At last week’s meeting, researchers generally praised a 1000-page risk-benefit analysis conducted by Gryphon Scientific, a contractor in Takoma Park, Maryland, as background for the NSABB report. It draws on a huge amount of data, from the likelihood of a punctured glove to historical reports of lab break-ins, to put numbers on the low odds of an accidental or deliberate lab release and resulting risks to the population. “I didn’t think it was doable, but Gryphon did a good job,” said virologist Ronald Fouchier of Erasmus University in Rotterdam, the Netherlands, who led one of the 2011 H5N1 studies and has a current NIH-funded project on hold. However, Fouchier felt the review overlooked enhancements in his biosafety level 3 lab, such as special cabinets, that make it as safe—if not safer—than BSL-4, the highest safety category for the most dangerous agents. Because the risks in his lab are “negligible,” the benefits easily outweigh them, Fouchier argued.
Yoshihiro Kawaoka of the University of Wisconsin, Madison, who also conducts H5N1 GOF research and conducted one of the controversial 2011 studies, made the case that new rules aren’t needed. As an example, he described the review that one of his proposed H5N1 grant proposals, which aimed to increase the virus’s transmissibility in ferrets, underwent after peer review. A panel of the Department of Health and Human Services (HHS), which included experts from eight agencies, decided that a subset of proposed experiments included in the proposal were too risky and should be removed. That process shows that the U.S. government “has an effective policy framework in place,” he says. (Critics complain that the HHS reviews are not public.)
Opponents of GOF studies, for their part, claimed that Gryphon overstated benefits from GOF influenza studies in part because the company mainly interviewed experts favoring this research. These critics called for more detailed data on how GOF findings have been used for flu vaccine development and surveillance. Relman and Harvard University epidemiologist Marc Lipsitch also argued that NSABB should drop one criterion for allowing a risky GOF study—whether the agent can be stopped with vaccines and antivirals—because developing countries likely won’t have access to such countermeasures.

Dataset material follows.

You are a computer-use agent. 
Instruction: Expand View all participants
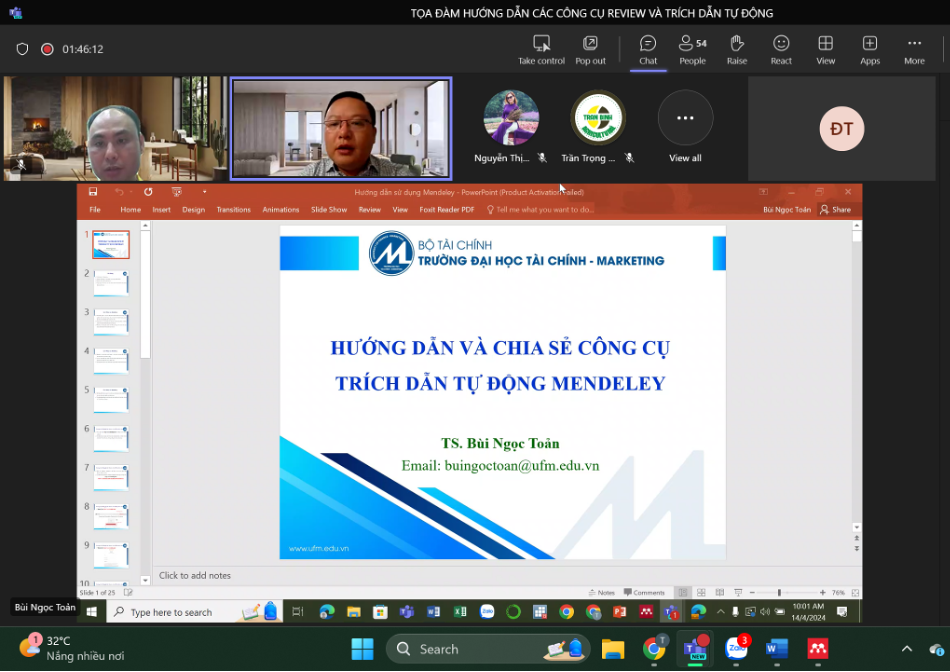[685, 128]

One concern shared by all sides was that the Gryphon analysis compared potential pandemic risks with those from the 1918 influenza, which killed tens of millions of people. That is too high a bar—risks should probably be compared with a milder pandemic, such as the 2009 H1N1 influenza outbreak, many said. Participants also agreed that that the term the working group draft uses for the risky studies—GOF “of concern”—is problematic because of how one possible acronym, “GoFoc,” would be pronounced.
Above all, participants called for the NSABB working group to sharpen its definition of worrisome experiments. Philip Potter of St. Jude Research Children’s Research Hospital in Memphis, Tennessee, which had an influenza contract that was initially stopped by the October 2014 pause, eventually learned from NIH that all of it studies could continue. To avoid such confusion, NSABB’s report “has to be so clear that even a relative novice” can understand it, he said. Others added, however, that the document also must be flexible enough to allow for new pathogens.

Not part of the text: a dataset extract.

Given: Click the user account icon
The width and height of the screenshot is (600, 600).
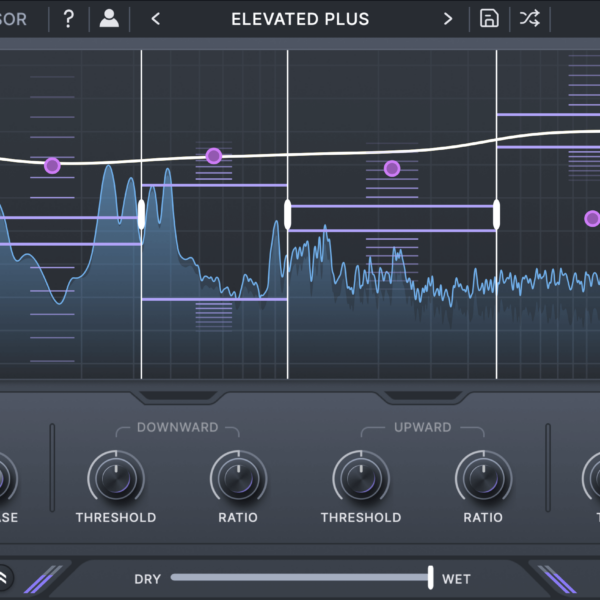Looking at the screenshot, I should pyautogui.click(x=109, y=19).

The NSABB working group will now refine its report and submit it for review by the second of two National Academies of Sciences, Engineering, and Medicine meetings in March. NSABB expects to issue final recommendations by the end of May.
The U.S. government will then settle on a new policy for risky GOF studies—ideally “very fast,” says Carrie Wolinetz, NIH associate director for science policy. That policy will then be used to determine whether the paused GOF projects can resume. Fouchier, who noted at the meeting that European science agencies recently found no need for a European Union moratorium on GOF studies, told Science that he is willing to wait a few more months to resume his U.S.-funded studies. But after that, he may seek non-NIH funding. “If the U.S. government decides not to fund this work, it will simply go on elsewhere. Including for me,” he says.